There are currently several approaches being pursued to treat focal defects of articular cartilage, each having specific advantages or challenges. A single-stage procedure that uses autologous cartilage fragments, Cartilage Autograft Implantation System (CAIS), is being evaluated in patients and may offer a clinically effective option.


To establish the safety of CAIS and to test whether CAIS improves quality of life by using standardized outcomes assessment tools.


Randomized controlled trial; Level of evidence, 2.


Patients (n = 29) were randomized (1:2) with the intent to treat with either a control (microfracture [MFX]) or an experimental (CAIS) procedure. Patients were followed at predetermined time points for 2 years using several standardized outcomes assessment tools (SF-36, International Knee Documentation Committee [IKDC], Knee injury and Osteoarthritis Outcome Score [KOOS]). Magnetic resonance imaging was performed at baseline, 3 weeks, and 6, 12, and 24 months.

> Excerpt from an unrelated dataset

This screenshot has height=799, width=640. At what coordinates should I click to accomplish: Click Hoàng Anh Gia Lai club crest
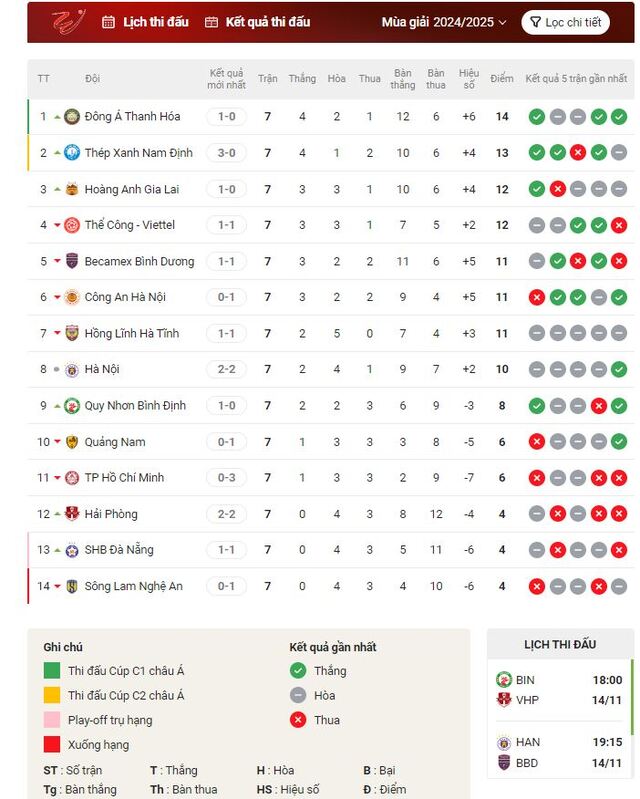coord(72,189)
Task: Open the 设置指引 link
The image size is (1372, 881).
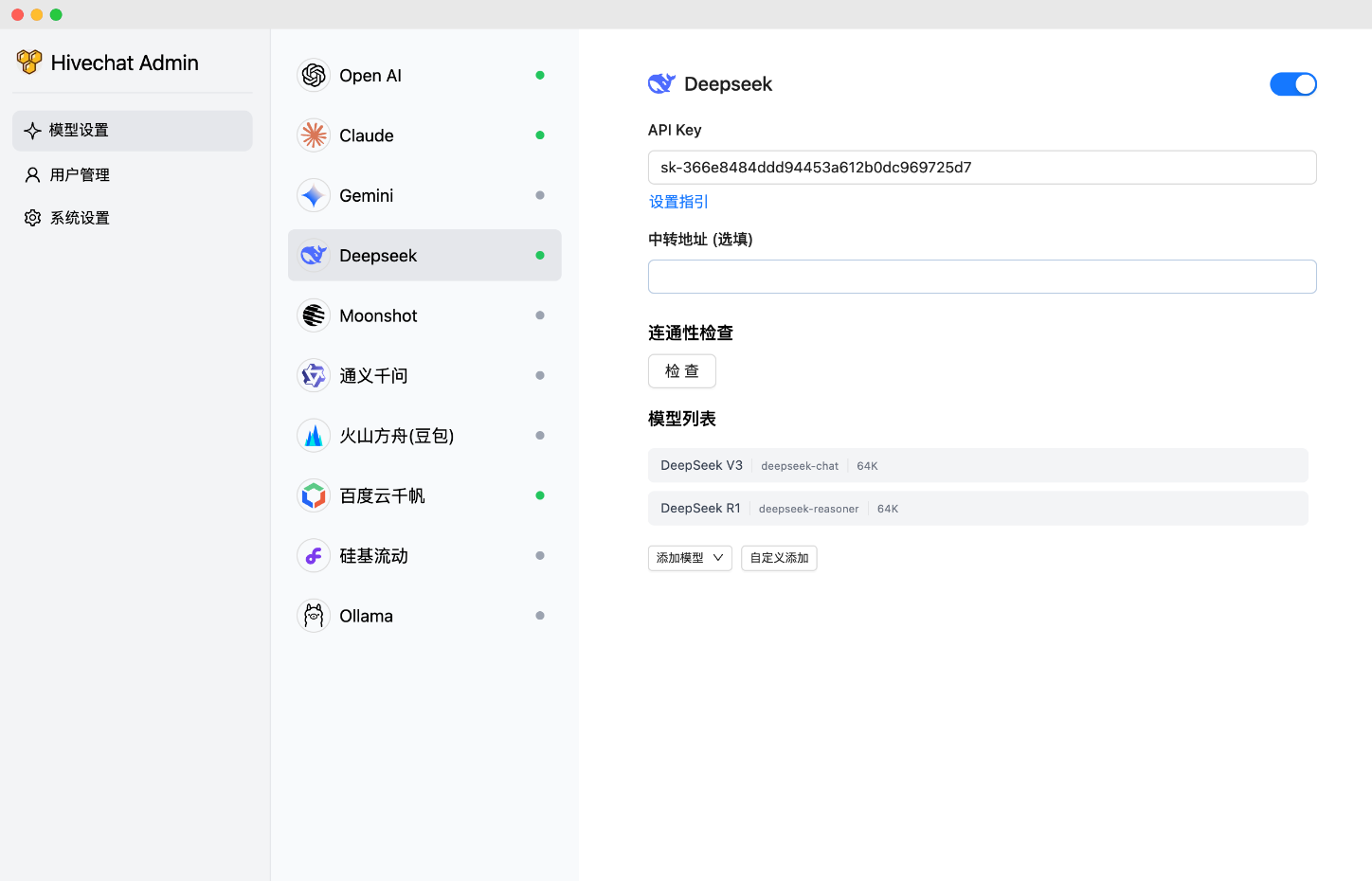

Lesion size and International Cartilage Repair Society (ICRS) grade were similar in both groups. General outcome measures (eg, physical component score of the SF-36) indicated an overall improvement in both groups, and no differences in the number of adverse effects were noted in comparisons between the CAIS and MFX groups. The IKDC score of the CAIS group was significantly higher (73.9 ± 14.72 at 12 months and 82.95 ± 14.88 at 24 months) compared with the MFX group (57.78 ± 18.31 at 12 months and 59.5 ± 13.44 at 24 months). Select subdomains (4/5) in the KOOS instrument were significantly different at 12 and 18 months, and all subdomains (Symptoms and Stiffness, Pain, Activities of Daily Living, Sports and Recreation, Knee-related Quality of Life) were significantly increased at 24 months in CAIS with scores of 88.47 ± 11.68, 90.64 ± 7.87, 97.29 ± 3.8, 78.16 ± 22.06, and 69 ± 23.15 compared with 75 ± 9.31, 78.94 ± 13.73, 89.46 ± 8.13, 51.67 ± 26.01, and 37.15 ± 21.67 in the MFX group. These significant improvements were maintained at 24 months in both IKDC and KOOS. Qualitative analysis of the imaging data did not note differences between the 2 groups in fill of the graft bed, tissue integration, or presence of subchondral cysts. Patients treated with MFX had a significantly higher incidence of intralesional osteophyte formation (54% and 70% of total number of lesions treated) at 6 and 12 months when compared with CAIS (8% and 25% of total number of lesions treated).


The first clinical experience in using CAIS for treating patients with focal chondral defects indicates that it is a safe, feasible, and effective method that may improve long-term clinical outcomes.